--- What the exercise asks ---
Transcribe the records in their entirety, exactly as given.

--- Data to use ---
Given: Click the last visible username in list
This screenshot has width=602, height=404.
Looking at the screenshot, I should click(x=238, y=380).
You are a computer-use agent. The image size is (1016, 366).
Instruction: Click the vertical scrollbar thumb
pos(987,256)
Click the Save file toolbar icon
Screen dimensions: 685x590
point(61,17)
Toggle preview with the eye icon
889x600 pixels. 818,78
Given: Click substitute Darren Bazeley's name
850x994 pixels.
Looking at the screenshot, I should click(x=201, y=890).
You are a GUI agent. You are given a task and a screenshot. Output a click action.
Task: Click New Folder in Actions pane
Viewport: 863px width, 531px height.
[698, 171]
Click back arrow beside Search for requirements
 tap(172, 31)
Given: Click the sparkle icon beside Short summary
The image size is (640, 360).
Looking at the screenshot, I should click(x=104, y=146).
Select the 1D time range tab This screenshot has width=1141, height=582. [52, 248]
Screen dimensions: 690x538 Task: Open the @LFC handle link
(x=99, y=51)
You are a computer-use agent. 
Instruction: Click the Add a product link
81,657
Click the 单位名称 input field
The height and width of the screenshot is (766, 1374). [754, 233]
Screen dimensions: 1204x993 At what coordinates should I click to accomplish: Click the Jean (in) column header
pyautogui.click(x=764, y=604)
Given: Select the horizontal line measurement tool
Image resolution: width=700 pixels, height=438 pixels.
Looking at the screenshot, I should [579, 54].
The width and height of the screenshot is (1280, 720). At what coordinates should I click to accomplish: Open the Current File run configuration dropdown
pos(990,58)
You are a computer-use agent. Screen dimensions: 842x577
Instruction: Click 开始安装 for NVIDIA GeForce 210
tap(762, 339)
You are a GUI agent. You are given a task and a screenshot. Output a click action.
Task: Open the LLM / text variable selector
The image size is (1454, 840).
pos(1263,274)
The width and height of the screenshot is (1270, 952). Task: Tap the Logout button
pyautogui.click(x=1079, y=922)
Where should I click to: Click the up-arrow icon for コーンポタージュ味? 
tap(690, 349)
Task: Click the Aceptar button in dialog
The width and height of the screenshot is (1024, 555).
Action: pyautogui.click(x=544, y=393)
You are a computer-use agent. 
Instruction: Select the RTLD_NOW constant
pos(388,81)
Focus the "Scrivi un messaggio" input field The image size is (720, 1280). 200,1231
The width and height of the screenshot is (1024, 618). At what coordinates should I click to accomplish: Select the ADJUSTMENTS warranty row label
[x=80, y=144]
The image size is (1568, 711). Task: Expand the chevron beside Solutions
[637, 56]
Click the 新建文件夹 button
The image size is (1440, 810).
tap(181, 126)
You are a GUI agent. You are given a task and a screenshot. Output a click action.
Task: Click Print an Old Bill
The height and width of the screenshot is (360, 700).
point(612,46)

--- Answer ---
Given: Click the last visible username in list
This screenshot has width=602, height=404.
Looking at the screenshot, I should click(x=238, y=380).
You are a computer-use agent. The image size is (1016, 366).
Instruction: Click the vertical scrollbar thumb
pos(987,256)
Click the Save file toolbar icon
Screen dimensions: 685x590
point(61,17)
Toggle preview with the eye icon
889x600 pixels. 818,78
Given: Click substitute Darren Bazeley's name
850x994 pixels.
Looking at the screenshot, I should click(x=201, y=890).
You are a GUI agent. You are given a task and a screenshot. Output a click action.
Task: Click New Folder in Actions pane
Viewport: 863px width, 531px height.
[698, 171]
Click back arrow beside Search for requirements
 tap(172, 31)
Given: Click the sparkle icon beside Short summary
The image size is (640, 360).
Looking at the screenshot, I should click(x=104, y=146).
Select the 1D time range tab This screenshot has width=1141, height=582. [52, 248]
Screen dimensions: 690x538 Task: Open the @LFC handle link
(x=99, y=51)
You are a computer-use agent. 
Instruction: Click the Add a product link
81,657
Click the 单位名称 input field
The height and width of the screenshot is (766, 1374). [754, 233]
Screen dimensions: 1204x993 At what coordinates should I click to accomplish: Click the Jean (in) column header
pyautogui.click(x=764, y=604)
Given: Select the horizontal line measurement tool
Image resolution: width=700 pixels, height=438 pixels.
Looking at the screenshot, I should [579, 54].
The width and height of the screenshot is (1280, 720). At what coordinates should I click to accomplish: Open the Current File run configuration dropdown
pos(990,58)
You are a computer-use agent. Screen dimensions: 842x577
Instruction: Click 开始安装 for NVIDIA GeForce 210
tap(762, 339)
You are a GUI agent. You are given a task and a screenshot. Output a click action.
Task: Open the LLM / text variable selector
The image size is (1454, 840).
pos(1263,274)
The width and height of the screenshot is (1270, 952). Task: Tap the Logout button
pyautogui.click(x=1079, y=922)
Where should I click to: Click the up-arrow icon for コーンポタージュ味? 
tap(690, 349)
Task: Click the Aceptar button in dialog
The width and height of the screenshot is (1024, 555).
Action: pyautogui.click(x=544, y=393)
You are a computer-use agent. 
Instruction: Select the RTLD_NOW constant
pos(388,81)
Focus the "Scrivi un messaggio" input field The image size is (720, 1280). 200,1231
The width and height of the screenshot is (1024, 618). At what coordinates should I click to accomplish: Select the ADJUSTMENTS warranty row label
[x=80, y=144]
The image size is (1568, 711). Task: Expand the chevron beside Solutions
[637, 56]
Click the 新建文件夹 button
The image size is (1440, 810).
tap(181, 126)
You are a GUI agent. You are given a task and a screenshot. Output a click action.
Task: Click Print an Old Bill
The height and width of the screenshot is (360, 700).
point(612,46)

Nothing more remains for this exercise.